What the task asks:
List each line of the items below that contains the string "handwritten". Matches must have the same letter case.

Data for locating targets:
· · ·

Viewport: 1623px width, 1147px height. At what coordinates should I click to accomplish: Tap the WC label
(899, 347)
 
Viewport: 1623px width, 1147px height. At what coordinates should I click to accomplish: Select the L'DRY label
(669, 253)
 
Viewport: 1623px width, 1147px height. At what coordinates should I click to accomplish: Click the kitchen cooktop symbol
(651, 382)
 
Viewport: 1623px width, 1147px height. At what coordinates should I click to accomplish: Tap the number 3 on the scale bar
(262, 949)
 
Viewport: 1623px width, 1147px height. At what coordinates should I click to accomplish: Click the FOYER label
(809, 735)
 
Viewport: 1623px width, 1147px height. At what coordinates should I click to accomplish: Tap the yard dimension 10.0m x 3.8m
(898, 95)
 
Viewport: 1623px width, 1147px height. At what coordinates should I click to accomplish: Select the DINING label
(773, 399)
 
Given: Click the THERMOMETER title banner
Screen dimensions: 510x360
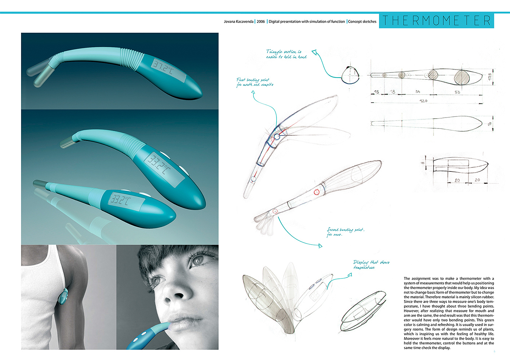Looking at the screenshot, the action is point(436,21).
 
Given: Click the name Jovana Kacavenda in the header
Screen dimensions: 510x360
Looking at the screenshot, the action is point(239,21).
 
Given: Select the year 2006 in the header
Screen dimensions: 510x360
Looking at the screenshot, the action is point(261,21).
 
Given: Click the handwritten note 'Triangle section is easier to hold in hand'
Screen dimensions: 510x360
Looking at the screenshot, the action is point(286,54).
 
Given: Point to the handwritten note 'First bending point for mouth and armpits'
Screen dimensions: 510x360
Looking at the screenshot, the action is point(255,82).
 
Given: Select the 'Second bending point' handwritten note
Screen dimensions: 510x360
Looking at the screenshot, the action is point(345,232).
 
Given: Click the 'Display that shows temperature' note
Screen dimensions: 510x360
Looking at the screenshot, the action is point(371,265).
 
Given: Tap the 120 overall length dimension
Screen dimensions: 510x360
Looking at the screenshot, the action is point(423,101).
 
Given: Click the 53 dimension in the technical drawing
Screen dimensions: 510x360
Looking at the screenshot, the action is point(457,92).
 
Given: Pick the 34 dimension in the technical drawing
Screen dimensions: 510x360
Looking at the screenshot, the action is point(417,92).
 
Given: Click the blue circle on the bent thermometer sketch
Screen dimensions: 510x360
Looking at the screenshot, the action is point(276,137).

· · ·

Task response:
Given: Click the handwritten note 'Triangle section is easier to hold in hand'
Given: Point to the handwritten note 'First bending point for mouth and armpits'
Given: Select the 'Second bending point' handwritten note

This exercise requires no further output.